Estimate expected returns and covariance matrices for each regime separately
Use the current regime assignment to select the appropriate estimates
Construct mean-variance optimal portfolios conditional on the detected regime
Transition probabilities between regimes inform position sizing and hedging

9. Hierarchical VQ-VAE

9.1 Multi-Scale Market Representations

Markets operate on multiple time scales simultaneously. Hierarchical VQ-VAE uses multiple levels of quantization to capture this:

Level 1 (coarse): Broad market regime (bull/bear/sideways) — changes over weeks/months
Level 2 (fine): Microstructure state (trending/mean-reverting/volatile) — changes over days
Level 3 (finest): Intraday pattern (momentum/reversal/breakout) — changes over hours

Each level has its own codebook. The coarse level captures slow-moving macro factors while finer levels capture fast-moving tactical signals. The decoder reconstructs the input from all levels, ensuring each level captures complementary information.

9.2 Hierarchical Architecture

In hierarchical VQ-VAE, the encoder produces representations at multiple resolutions. The top level encodes global structure; each subsequent level encodes the residual detail not captured by coarser levels. This decomposition naturally separates signal from noise: macro regime information (signal) is captured at coarse levels while day-to-day noise is relegated to fine levels.

9.3 Trading with Hierarchical Codes

The multi-level codes enable multi-horizon trading strategies:

Strategic allocation based on Level 1 codes (monthly rebalancing)
Tactical tilts based on Level 2 codes (weekly adjustments)
Execution timing based on Level 3 codes (intraday decisions)

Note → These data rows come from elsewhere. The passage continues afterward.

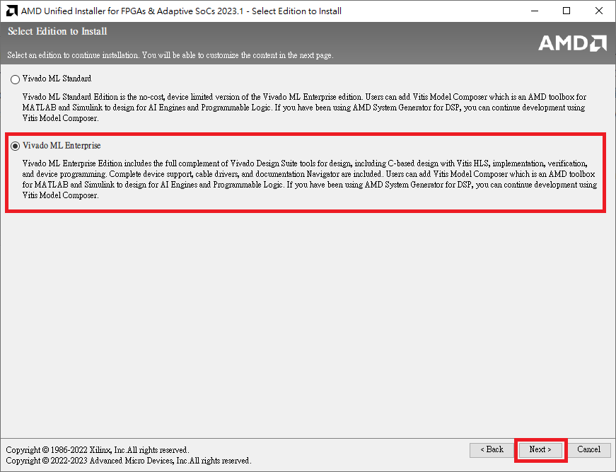Click the Next button to continue installation
This screenshot has height=472, width=616.
point(540,449)
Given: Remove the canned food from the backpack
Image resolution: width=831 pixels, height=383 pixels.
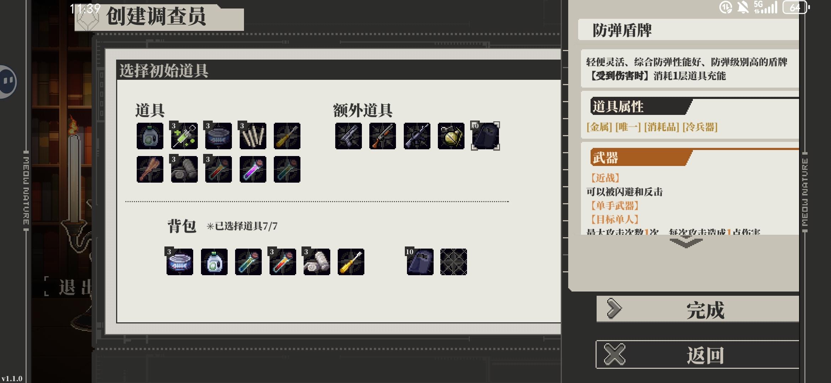Looking at the screenshot, I should point(180,262).
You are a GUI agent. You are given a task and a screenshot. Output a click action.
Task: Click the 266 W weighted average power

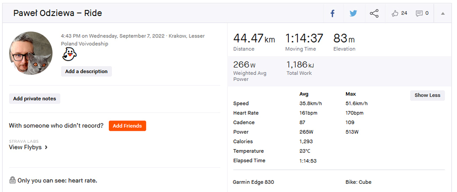[244, 65]
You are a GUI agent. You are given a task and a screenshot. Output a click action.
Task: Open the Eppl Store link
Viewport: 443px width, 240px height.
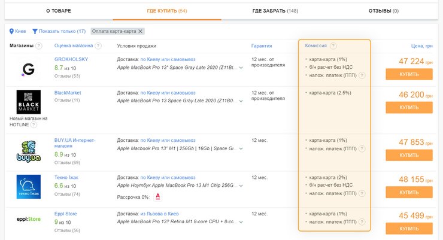coord(66,212)
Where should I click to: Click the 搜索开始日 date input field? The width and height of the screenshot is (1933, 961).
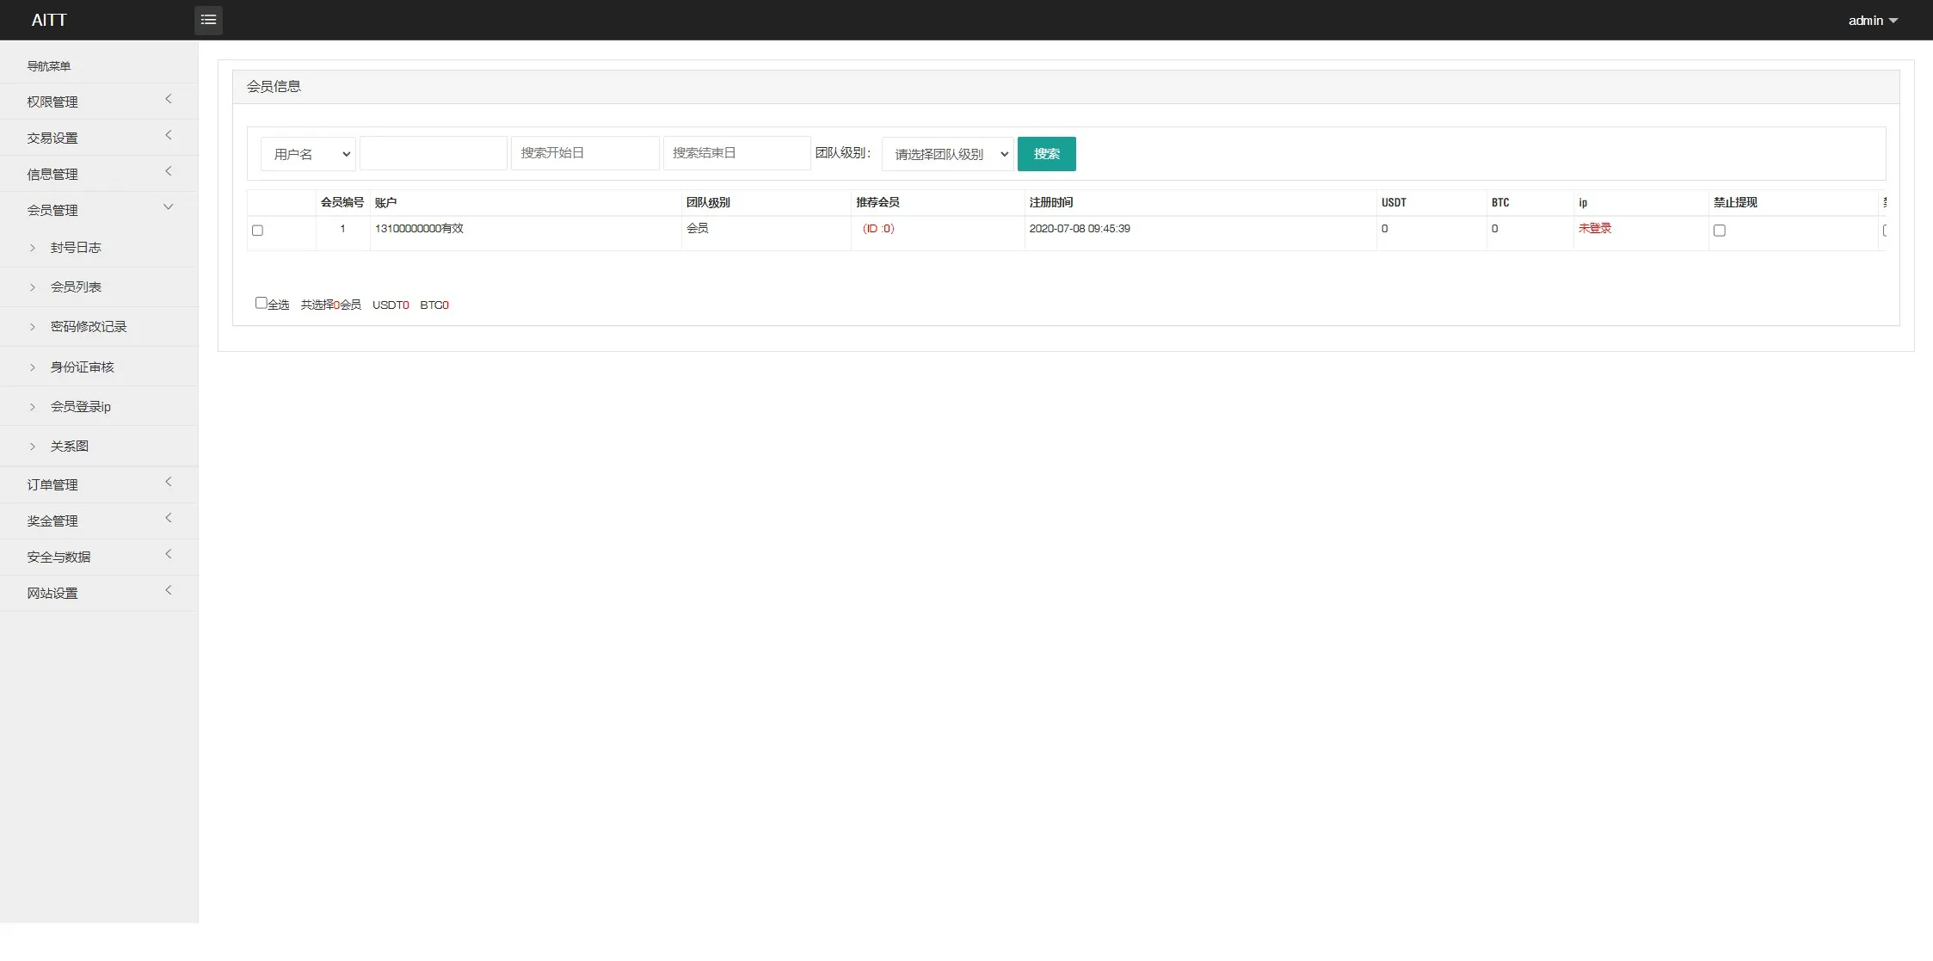coord(585,153)
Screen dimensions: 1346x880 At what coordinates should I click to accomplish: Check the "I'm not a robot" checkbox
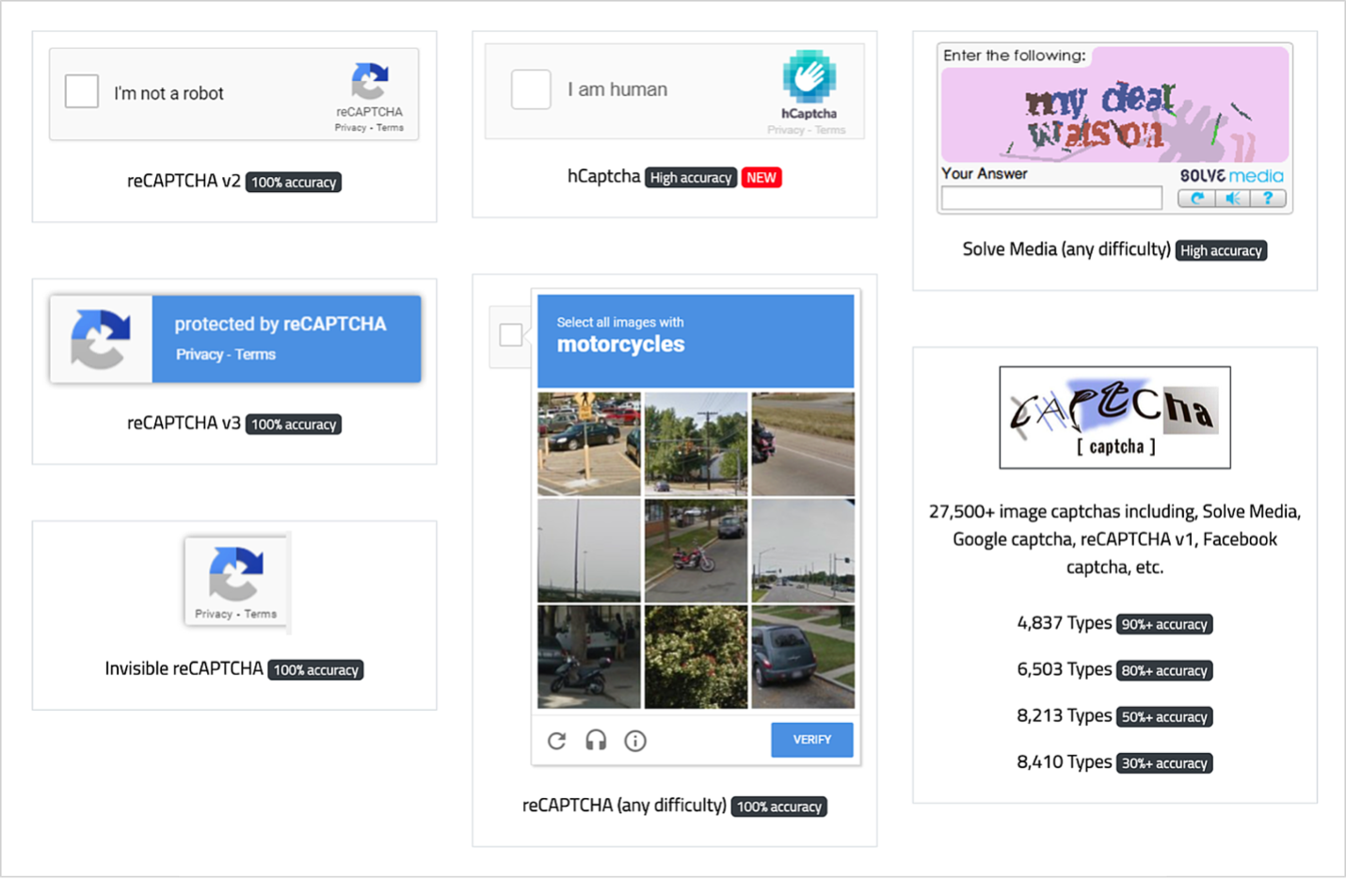coord(81,90)
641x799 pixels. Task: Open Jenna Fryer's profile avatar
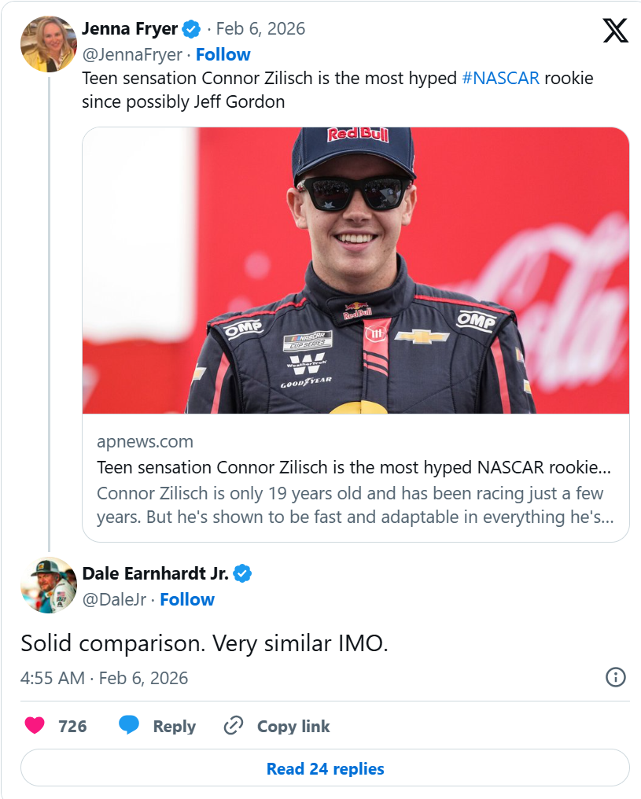(48, 43)
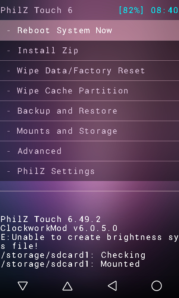
Task: Select Reboot System Now
Action: (90, 30)
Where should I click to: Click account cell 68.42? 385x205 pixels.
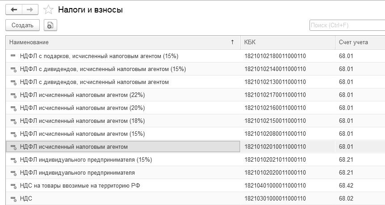346,186
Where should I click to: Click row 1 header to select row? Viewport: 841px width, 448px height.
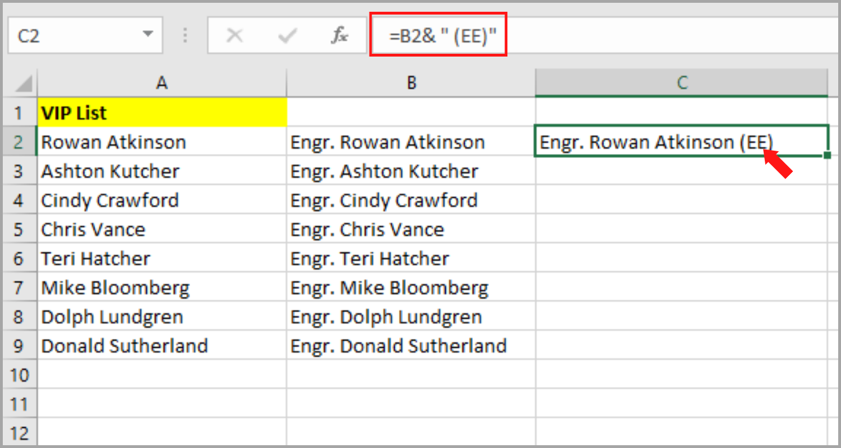20,113
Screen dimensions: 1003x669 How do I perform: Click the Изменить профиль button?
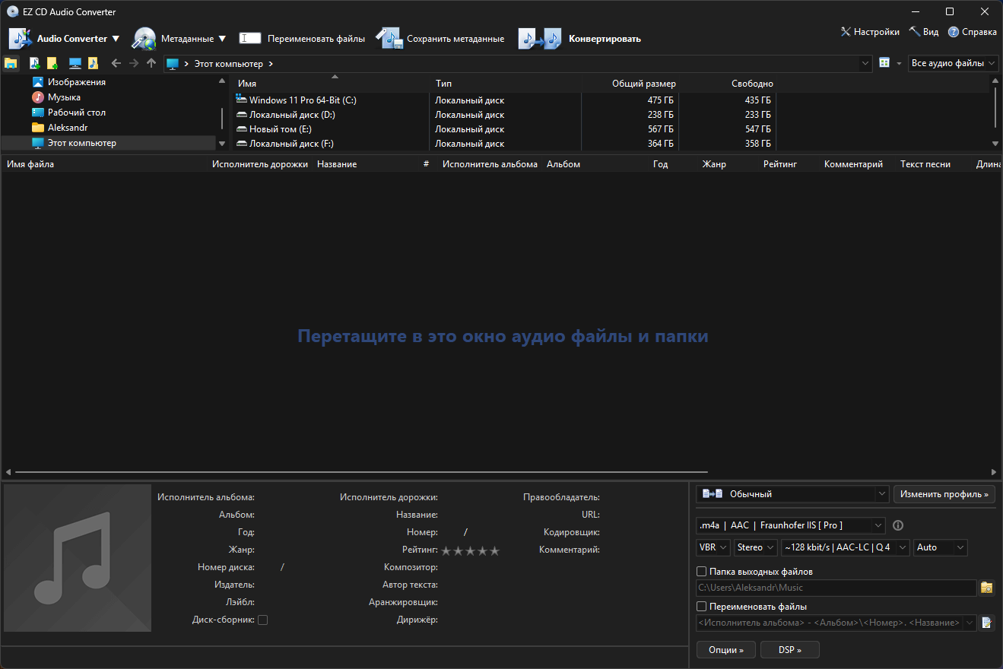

Each level of the hierarchy informs a different part of the investment process, creating a coherent multi-scale trading system.

10. Key Takeaways

VQ-VAE discretizes market data into a finite set of learned patterns (codebook entries), creating a “vocabulary” of market states.
Discrete representations avoid posterior collapse — a common failure mode of standard VAEs where the latent space is ignored.
EMA codebook updates are more stable than gradient-based optimization and don’t require a separate learning rate.
Codebook perplexity measures how many codes are actively used. Low perplexity indicates codebook collapse; aim for perplexity close to $K$.
Anomaly detection via codebook distance provides a principled way to detect novel market conditions — days that don’t match any learned pattern.
Token sequences enable language modeling — once market data is tokenized, autoregressive models can predict future market states.
The pattern library is interpretable — each codebook entry can be decoded and analyzed to understand what market pattern it represents.
Commitment loss weight $\beta$ controls the trade-off between reconstruction quality and codebook utilization. Typical values range from 0.1 to 1.0.
Codebook size $K$ determines the granularity of discretization. Too few entries lose detail; too many lead to underutilization. Start with 32-128 for daily market data.
VQ-VAE is a foundation for more advanced models. The discrete codes can feed into Transformers, HMMs, or reinforcement learning agents as compact state representations.

References

van den Oord, A., Vinyals, O., & Kavukcuoglu, K. (2017). Neural Discrete Representation Learning. NeurIPS.
van den Oord, A., et al. (2016). Conditional Image Generation with PixelCNN Decoders. NeurIPS.
Razavi, A., van den Oord, A., & Vinyals, O. (2019). Generating Diverse High-Fidelity Images with VQ-VAE-2. NeurIPS.
Roy, A., et al. (2018). Theory and Experiments on Vector Quantized Autoencoders. arXiv:1805.11063.